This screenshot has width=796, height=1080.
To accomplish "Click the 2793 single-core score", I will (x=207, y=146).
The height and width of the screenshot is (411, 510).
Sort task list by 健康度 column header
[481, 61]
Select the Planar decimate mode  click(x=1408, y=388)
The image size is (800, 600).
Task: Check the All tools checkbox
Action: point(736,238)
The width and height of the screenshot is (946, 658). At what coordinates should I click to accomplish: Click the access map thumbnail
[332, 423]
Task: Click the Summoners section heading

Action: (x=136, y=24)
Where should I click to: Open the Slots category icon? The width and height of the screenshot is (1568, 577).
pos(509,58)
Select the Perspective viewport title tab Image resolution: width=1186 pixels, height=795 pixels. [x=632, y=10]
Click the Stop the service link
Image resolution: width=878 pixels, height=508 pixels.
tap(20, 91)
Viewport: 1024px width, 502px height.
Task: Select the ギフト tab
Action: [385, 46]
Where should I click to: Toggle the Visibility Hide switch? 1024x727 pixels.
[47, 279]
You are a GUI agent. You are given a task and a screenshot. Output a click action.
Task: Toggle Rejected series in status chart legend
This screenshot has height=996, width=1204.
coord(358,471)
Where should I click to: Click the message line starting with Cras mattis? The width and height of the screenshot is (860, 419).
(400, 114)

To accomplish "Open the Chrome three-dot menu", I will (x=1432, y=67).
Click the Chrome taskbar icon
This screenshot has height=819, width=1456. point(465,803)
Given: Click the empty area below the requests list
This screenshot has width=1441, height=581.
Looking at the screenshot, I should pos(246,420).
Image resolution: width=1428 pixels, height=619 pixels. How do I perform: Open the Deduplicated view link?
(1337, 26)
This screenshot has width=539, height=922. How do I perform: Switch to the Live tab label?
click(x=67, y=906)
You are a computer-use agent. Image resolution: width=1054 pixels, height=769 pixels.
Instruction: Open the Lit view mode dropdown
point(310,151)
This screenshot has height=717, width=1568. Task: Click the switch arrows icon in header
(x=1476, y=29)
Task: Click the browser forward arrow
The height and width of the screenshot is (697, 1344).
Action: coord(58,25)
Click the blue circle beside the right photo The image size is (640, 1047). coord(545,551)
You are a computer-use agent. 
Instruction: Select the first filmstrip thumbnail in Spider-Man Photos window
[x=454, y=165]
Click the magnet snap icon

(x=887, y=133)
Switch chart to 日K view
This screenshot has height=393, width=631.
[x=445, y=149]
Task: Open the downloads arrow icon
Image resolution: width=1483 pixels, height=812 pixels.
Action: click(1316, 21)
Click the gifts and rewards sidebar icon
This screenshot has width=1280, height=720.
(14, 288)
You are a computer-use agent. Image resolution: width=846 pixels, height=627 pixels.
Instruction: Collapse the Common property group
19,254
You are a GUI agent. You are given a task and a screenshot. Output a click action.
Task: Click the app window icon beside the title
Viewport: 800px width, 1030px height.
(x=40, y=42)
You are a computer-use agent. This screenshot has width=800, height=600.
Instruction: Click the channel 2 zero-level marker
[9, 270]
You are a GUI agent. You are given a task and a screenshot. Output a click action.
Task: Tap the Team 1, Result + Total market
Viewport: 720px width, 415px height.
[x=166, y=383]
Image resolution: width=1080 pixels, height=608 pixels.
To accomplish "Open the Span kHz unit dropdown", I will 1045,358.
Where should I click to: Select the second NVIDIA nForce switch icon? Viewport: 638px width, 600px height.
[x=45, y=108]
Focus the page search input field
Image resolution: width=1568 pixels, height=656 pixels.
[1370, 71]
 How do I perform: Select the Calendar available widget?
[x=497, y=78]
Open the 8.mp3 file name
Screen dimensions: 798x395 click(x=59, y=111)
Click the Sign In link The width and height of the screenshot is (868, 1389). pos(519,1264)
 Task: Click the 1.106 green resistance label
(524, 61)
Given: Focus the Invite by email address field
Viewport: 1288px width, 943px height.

====

* [Goal] Output the lines exactly as they appear, starting with the line that contains "Select the Planar" and ending with the line that contains "pos(509,58)", with both of those lines included.

* [Written response]
Select the Planar decimate mode  click(x=1408, y=388)
The image size is (800, 600).
Task: Check the All tools checkbox
Action: point(736,238)
The width and height of the screenshot is (946, 658). At what coordinates should I click to accomplish: Click the access map thumbnail
[332, 423]
Task: Click the Summoners section heading

Action: (x=136, y=24)
Where should I click to: Open the Slots category icon? The width and height of the screenshot is (1568, 577).
pos(509,58)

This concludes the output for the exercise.